## Exercise
What lines in the records below include the word "label"? Return each one.

Dataset entries
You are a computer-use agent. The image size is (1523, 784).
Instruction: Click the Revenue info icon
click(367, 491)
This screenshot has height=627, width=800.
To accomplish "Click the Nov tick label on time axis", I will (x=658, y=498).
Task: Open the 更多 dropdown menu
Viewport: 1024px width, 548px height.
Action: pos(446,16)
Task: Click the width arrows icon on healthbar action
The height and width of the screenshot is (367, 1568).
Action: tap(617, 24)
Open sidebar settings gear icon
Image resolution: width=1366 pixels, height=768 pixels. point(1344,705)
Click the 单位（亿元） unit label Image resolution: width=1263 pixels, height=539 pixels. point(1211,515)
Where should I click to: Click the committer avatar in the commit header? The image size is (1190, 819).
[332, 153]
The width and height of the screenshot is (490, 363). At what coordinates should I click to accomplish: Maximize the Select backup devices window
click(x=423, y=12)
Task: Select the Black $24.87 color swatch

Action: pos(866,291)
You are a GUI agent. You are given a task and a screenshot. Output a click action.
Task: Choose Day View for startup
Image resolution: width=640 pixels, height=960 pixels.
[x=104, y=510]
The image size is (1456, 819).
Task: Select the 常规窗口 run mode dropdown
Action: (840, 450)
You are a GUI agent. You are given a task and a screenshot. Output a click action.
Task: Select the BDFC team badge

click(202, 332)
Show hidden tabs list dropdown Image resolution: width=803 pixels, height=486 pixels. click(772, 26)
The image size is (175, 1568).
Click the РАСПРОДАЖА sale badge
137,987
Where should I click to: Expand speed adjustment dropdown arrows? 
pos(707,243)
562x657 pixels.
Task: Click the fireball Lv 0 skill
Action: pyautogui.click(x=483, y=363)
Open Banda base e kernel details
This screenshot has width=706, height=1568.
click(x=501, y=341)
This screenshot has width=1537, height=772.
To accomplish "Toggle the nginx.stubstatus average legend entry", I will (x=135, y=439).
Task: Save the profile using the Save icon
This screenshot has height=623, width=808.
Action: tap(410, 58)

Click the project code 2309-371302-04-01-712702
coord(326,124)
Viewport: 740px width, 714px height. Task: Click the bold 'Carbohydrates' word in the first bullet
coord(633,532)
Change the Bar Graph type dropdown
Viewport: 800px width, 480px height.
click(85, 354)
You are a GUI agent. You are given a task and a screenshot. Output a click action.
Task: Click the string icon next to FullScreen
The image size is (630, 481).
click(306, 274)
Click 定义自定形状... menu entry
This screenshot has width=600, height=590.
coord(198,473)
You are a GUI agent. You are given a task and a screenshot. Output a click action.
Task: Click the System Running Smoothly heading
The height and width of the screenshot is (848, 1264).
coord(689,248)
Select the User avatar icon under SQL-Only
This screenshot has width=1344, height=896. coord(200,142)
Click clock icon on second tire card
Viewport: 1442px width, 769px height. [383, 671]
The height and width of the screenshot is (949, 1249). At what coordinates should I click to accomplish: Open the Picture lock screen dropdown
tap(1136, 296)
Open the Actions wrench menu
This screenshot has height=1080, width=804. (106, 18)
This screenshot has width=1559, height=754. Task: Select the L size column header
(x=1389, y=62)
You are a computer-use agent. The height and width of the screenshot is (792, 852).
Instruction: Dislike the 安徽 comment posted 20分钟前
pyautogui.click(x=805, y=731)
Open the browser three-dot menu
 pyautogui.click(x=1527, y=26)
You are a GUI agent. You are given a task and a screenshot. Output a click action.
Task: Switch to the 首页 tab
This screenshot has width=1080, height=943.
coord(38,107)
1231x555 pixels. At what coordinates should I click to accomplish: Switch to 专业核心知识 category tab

## Output below
To accomplish "Click the Nov tick label on time axis", I will (x=658, y=498).
Click the 单位（亿元） unit label Image resolution: width=1263 pixels, height=539 pixels. point(1211,515)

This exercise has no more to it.